Oxygen‐Tolerant, Red Light‐Driven Controlled Synthesis of Easily Degradable and High Molecular Weight <i>α</i> ‐Lipoic Acid‐Vinyl Copolymers
Ivan O. Levkovsky, Lucca Trachsel, Hironobu Murata, Krzysztof Matyjaszewski
Abstract
α-Lipoic acid (LA) has recently emerged as an attractive, inexpensive monomer for synthesizing degradable polymers via ring-opening of its 1,2-dithiolane, introducing easily cleavable disulfide linkages into polymer backbones. Reversible addition-fragmentation chain transfer (RAFT) copolymerization with vinyl monomers enables access to degradable poly(disulfide)s with controlled molecular weights. However, conventional thermal RAFT methods suffer from oxygen sensitivity, limited LA incorporation (<40 mol%), and modest degrees of polymerization (DP < 300). Here, we report an oxygen-tolerant, red-light-driven RAFT approach using methylene blue (MB⁺) as a photosensitizer, and triethanolamine (TEOA) as a sacrificial electron donor.
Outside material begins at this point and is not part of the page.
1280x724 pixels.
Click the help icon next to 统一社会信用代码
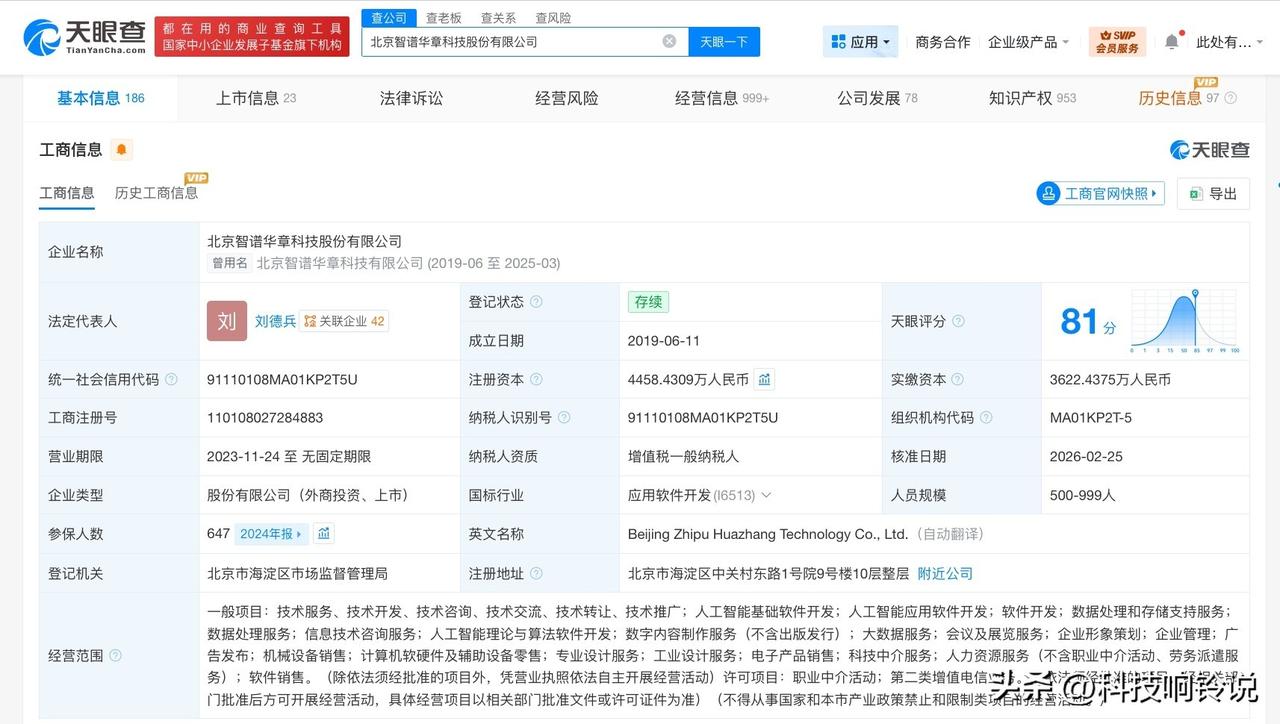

This photoRAFT strategy affords well-defined LA-vinyl copolymers with DPs exceeding 6000, relatively low dispersities (Đ = 1.1-1.6), and LA incorporations up to 68 mol%. The method is compatible with a broad range of functional comonomers, including hydrophilic, charged, and zwitterionic acrylates and acrylamides, yielding water-soluble degradable polymers. The resulting copolymers are readily degradable by disulfide-reducing agents, UV light, and ambient sunlight. Overall, this mild and efficient platform overcomes the limitations of thermal RAFT, providing improved access to functional, high-molecular-weight degradable LA copolymers, suggesting potential applications as biocompatible plastics and biomedical materials.